I don’t understand citing the KKK’s endorsement as a reason not to support a candidate. If I were to vote (which I am not), I wouldn’t vote for Trump. However, it certainly wouldn’t be based on the support of others. Seems naive.
rtd: I apologize if I gave the impression those are the only reasons I’m voting for Clinton; in addition, she has the most reasonable, pro-growth economic policy platform (see here), and a belief in expertise. I also have the sneaking suspicion that Donald J. Trump does not consider people like me “American”.
Sorry, but you already clearly stated the KKK endorsement and two trial dates as your reasons. As such, I will hold you to the same standard that you often hold the commenters of this blog – the Menzie China rule of selectively ignoring additional explanation one’s position/comments has been invoked, or, I think the kids would say “no backsies”
rtd: Menzie China? Freudian slip there?
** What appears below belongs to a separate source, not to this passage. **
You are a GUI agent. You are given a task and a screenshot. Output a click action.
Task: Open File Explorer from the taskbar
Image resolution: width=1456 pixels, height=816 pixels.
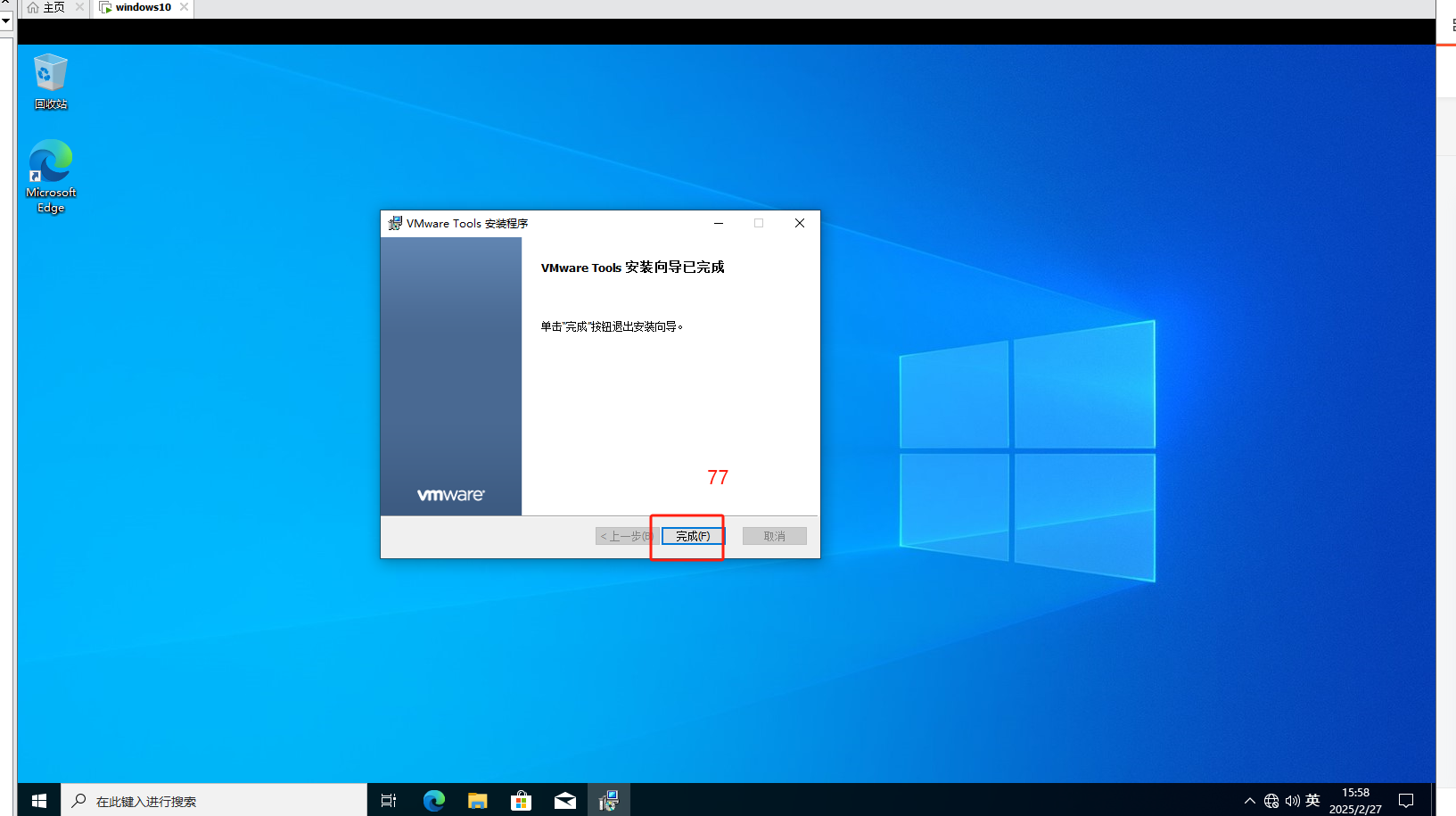[477, 800]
Very interesting.
actually, the kkk endorsement of donald trump is sufficient grounds for not voting for him. it would be naive to not question a candidate who received the support of bigots and racists.
“I also have the sneaking suspicion that Donald J. Trump does not consider people like me “American”.” -MC
I share that sneaking suspicion. Interesting how all threads lead to the presidential election, eh?
Menzie: I am going to throw this out there for your consideration please. I like to think I have reasonably good understanding of the benefits and costs of various exchange regimes, in particular why a pegged rate makes good sense in certain specific contexts.
What I do not understand is why Saudia Arabia — highly dependent on oil exports — continues to peg the Riyal to the US dollar, where the US is a net importer of oil and enjoys a highly diversified economy with a strong financial sector.
It makes no sense whatsoever whether viewed from the perspective of decisions made to rapidly increase oil exports as of mid-2014 or the perspective of attempting to diversify the Saudi economy.
Perhaps consumption of foreign goods and services is more important to Saudis than the long-run strength of their economy?
Stumped.
Only interesting if you’re seeking to be interested in nothing. Typo….. that’s all.
rtd: Oh, okay, thanks.
rick, we still have not heard. are you going to vote for the republican candidate, trump?
Another way to look at this.
In an open economy with a current account deficit, the equilibrium or market clearing interest rate is the one that attracts sufficient foreign capital to finance the deficit with a stable currency. If the currency is rising the interest rate is too high, unless you goal is to raise the value of the currency. Conversely, if the currency is falling interest rates are probably too low.